So go ahead. Ask him about Bill Belichick. Analyze the postgame handshake. Dig for the status of the relationship between Mangini and the man who raised him, in many ways, as an NFL coach.
It hardly bothers him anymore.
"I've done it so many times that now it's at the point where you can have more fun with it," Mangini said Thursday night. "It's old news, you know? But I'm over it. Bill's over it, I'm sure. It's not a division game anymore. And I haven't been there in five years."
But if talk really is cheap, how's this for flattery: Mangini is using the game film of this year's Patriots not just to prepare his team for the opponent it faces Sunday, but also as an example of what it will take to get over the hump.
New England, with the best record in the league, doesn't just look like the team he used to help coach. It also looks like the team he hopes his Browns can be.

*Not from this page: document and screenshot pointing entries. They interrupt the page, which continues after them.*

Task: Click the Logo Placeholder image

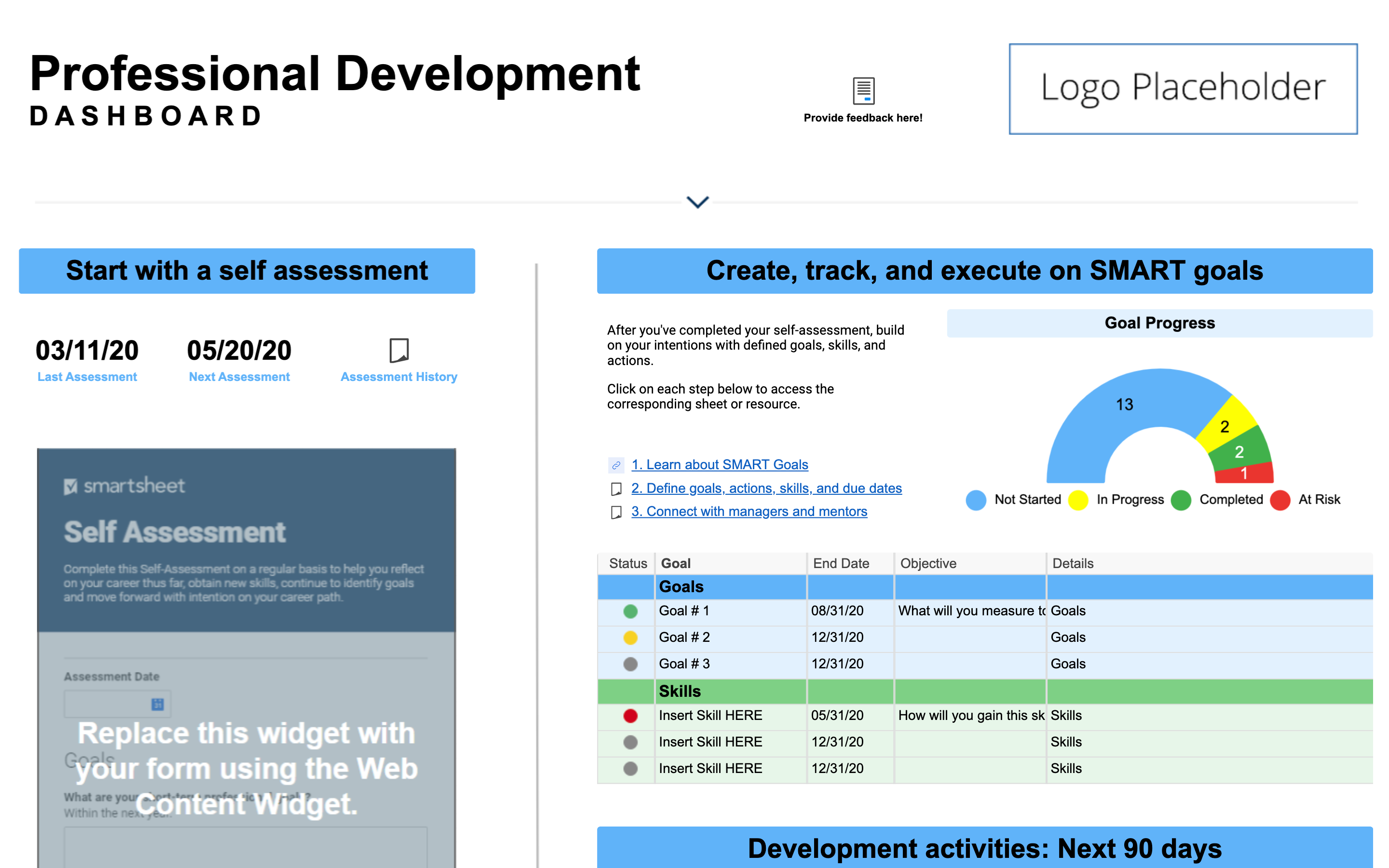Action: coord(1183,89)
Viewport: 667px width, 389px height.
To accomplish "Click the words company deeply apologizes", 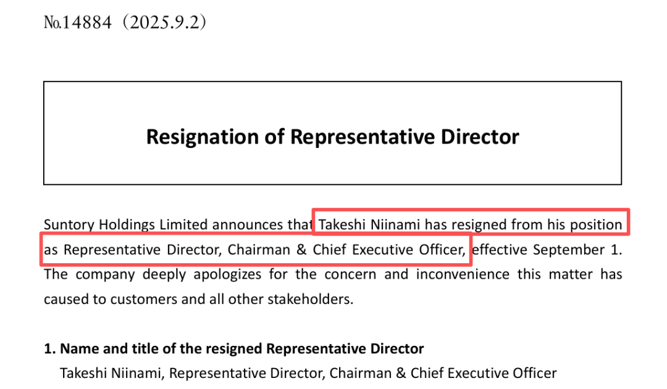I will [168, 274].
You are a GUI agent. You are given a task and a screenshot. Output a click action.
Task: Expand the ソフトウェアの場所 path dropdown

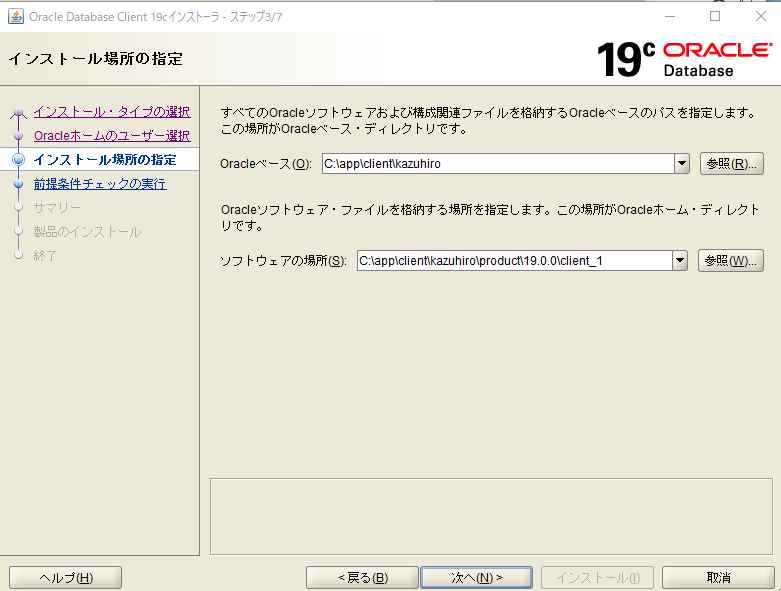pos(680,261)
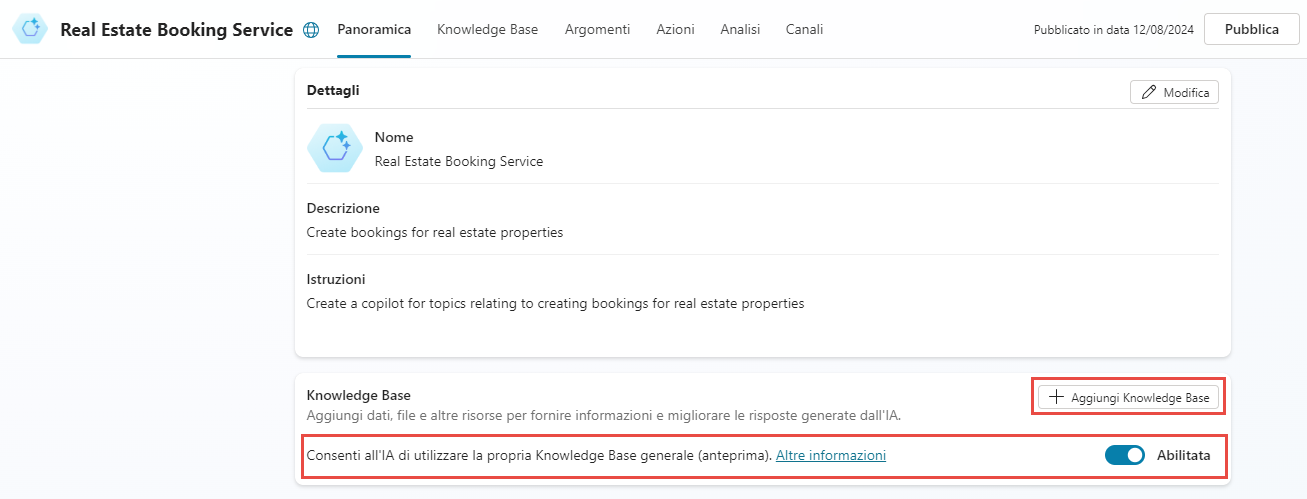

"There are teaching points in there for any coach, that's the truth," Mangini said. "More games are lost than won, and if you don't beat yourself, and just start there, you'll be in every game. New England doesn't beat itself, and they're very good when people provide opportunities.
"It's sound. It's sound football, and when you play sound football, that's why they're 6-1."
But if you listen to what Mangini is saying, you see why the win over New Orleans, going into Cleveland's bye week, was mighty encouraging for a team that just fought through a brutal early schedule (opponents' aggregate record: 32-18).
The Browns were outgained 394-210 in that one. "Sound football" is how they won the game. Even with a rookie quarterback, Cleveland didn't turn the ball over. Conversely, the defense picked off Drew Brees four times, and David Bowens took two of those back for touchdowns. The offense's only touchdown drive was buoyed by a 38-yard pass-interference penalty.
The 30-17 triumph hardly qualified as an aesthetic masterpiece. But it was exactly what Mangini has been preaching.
"We did it in New Orleans, and we've done some of that at different points," Mangini said. "I think it was Joe Paterno that talked about the progression. First you work. Then you compete. Then you win. And then you win consistently. I think they know how to work and compete, and they're learning how to win, and then you can win consistently.
"The first two phases, we've moved that forward the last year-and-a-half. That's big. Now it's learning how to win, and changing it from hoping to win to expecting to win."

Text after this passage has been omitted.